The required output is the exact run of lines below that opens at the line with "Image resolution: width=600" and closes at the line with "Task: Click the car icon in route info box".

Stored items
§ §

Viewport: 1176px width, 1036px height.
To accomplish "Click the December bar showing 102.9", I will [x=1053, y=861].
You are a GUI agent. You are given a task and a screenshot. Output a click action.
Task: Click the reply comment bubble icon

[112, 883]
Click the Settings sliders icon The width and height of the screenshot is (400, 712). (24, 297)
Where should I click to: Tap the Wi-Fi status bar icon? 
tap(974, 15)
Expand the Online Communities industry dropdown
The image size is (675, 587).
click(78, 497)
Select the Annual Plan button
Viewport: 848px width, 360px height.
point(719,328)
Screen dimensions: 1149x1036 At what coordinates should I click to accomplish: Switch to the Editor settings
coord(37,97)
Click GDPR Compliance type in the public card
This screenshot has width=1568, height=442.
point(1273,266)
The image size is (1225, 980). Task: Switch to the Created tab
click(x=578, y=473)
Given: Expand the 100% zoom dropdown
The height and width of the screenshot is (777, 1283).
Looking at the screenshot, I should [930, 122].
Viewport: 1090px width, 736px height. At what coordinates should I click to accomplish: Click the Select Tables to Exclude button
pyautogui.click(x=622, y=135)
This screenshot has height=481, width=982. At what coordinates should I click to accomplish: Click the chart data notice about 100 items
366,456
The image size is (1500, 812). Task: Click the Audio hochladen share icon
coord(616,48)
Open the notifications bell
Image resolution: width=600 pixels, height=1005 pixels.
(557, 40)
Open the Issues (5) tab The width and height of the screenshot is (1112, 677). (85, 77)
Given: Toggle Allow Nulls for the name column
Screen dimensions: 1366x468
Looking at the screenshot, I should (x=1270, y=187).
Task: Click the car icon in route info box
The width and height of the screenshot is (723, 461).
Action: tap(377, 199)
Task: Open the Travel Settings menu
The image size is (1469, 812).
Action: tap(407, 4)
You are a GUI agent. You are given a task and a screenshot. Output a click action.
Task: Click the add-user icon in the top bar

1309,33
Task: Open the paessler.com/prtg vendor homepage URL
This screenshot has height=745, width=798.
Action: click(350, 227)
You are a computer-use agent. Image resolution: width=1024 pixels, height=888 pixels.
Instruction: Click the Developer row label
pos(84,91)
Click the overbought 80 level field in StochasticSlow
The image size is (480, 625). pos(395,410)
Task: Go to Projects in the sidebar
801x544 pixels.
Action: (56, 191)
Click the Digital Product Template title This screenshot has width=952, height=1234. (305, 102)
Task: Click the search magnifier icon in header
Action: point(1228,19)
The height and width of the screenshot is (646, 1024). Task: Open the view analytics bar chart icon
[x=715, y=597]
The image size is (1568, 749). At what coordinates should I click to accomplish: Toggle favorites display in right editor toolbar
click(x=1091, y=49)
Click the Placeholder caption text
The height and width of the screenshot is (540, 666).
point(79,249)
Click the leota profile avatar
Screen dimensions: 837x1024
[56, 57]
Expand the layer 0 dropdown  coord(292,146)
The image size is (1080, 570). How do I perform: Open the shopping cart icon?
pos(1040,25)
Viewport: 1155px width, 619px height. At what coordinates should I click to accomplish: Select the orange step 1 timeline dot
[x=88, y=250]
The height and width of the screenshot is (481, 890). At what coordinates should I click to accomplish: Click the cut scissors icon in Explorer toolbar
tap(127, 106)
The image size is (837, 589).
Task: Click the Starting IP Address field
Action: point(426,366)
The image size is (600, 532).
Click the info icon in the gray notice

§ §

* _Written answer_
Image resolution: width=600 pixels, height=1005 pixels.
(557, 40)
Open the Issues (5) tab The width and height of the screenshot is (1112, 677). (85, 77)
Given: Toggle Allow Nulls for the name column
Screen dimensions: 1366x468
Looking at the screenshot, I should (x=1270, y=187).
Task: Click the car icon in route info box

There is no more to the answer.